STATED TASK:
Please render the lines of the listing below, from the line containing "Open the Spezia Calcio club link" through the end of the listing (both ends included), as a Markdown table with the columns Row and Line. Skip blank lines and leave the pictures out.

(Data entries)
════════════════════
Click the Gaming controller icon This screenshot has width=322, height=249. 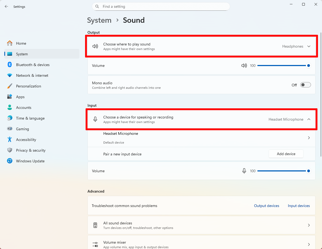pos(10,129)
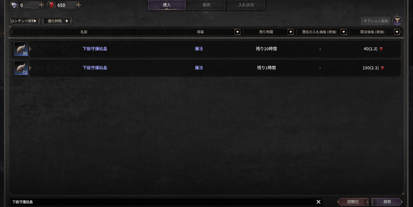
Task: Open the 即決価格 sort dropdown
Action: point(397,32)
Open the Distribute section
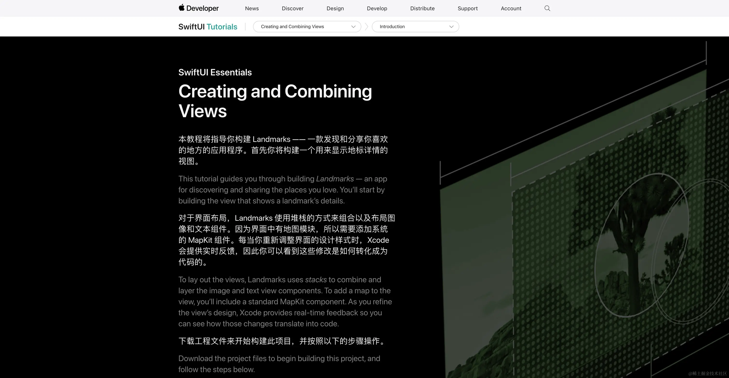Image resolution: width=729 pixels, height=378 pixels. point(422,8)
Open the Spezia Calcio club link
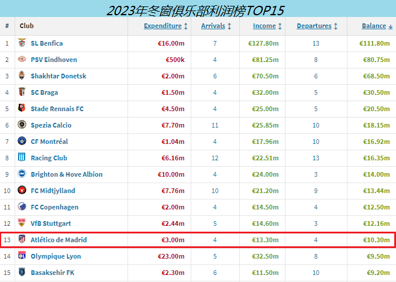This screenshot has height=282, width=396. (51, 125)
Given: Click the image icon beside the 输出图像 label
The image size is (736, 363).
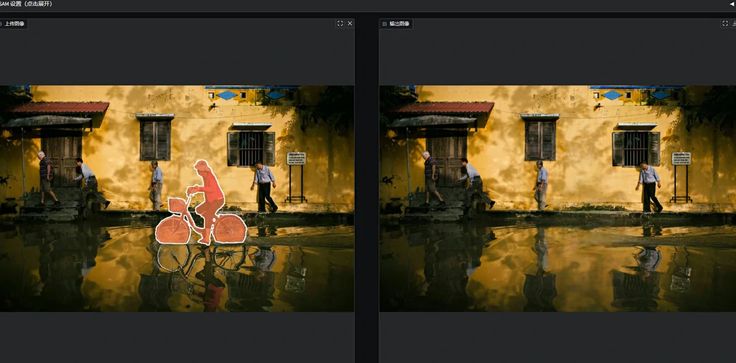Looking at the screenshot, I should coord(385,24).
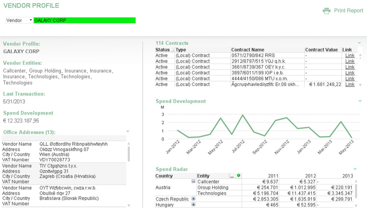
════════════════════
COMPLETE ANSWER:
| Row | Line |
|---|---|
| 1 | Open the Spezia Calcio club link |
| 2 | This screenshot has height=282, width=396. (51, 125) |
| 3 | Given: Click the image icon beside the 输出图像 label |
| 4 | The image size is (736, 363). |
| 5 | Looking at the screenshot, I should coord(385,24). |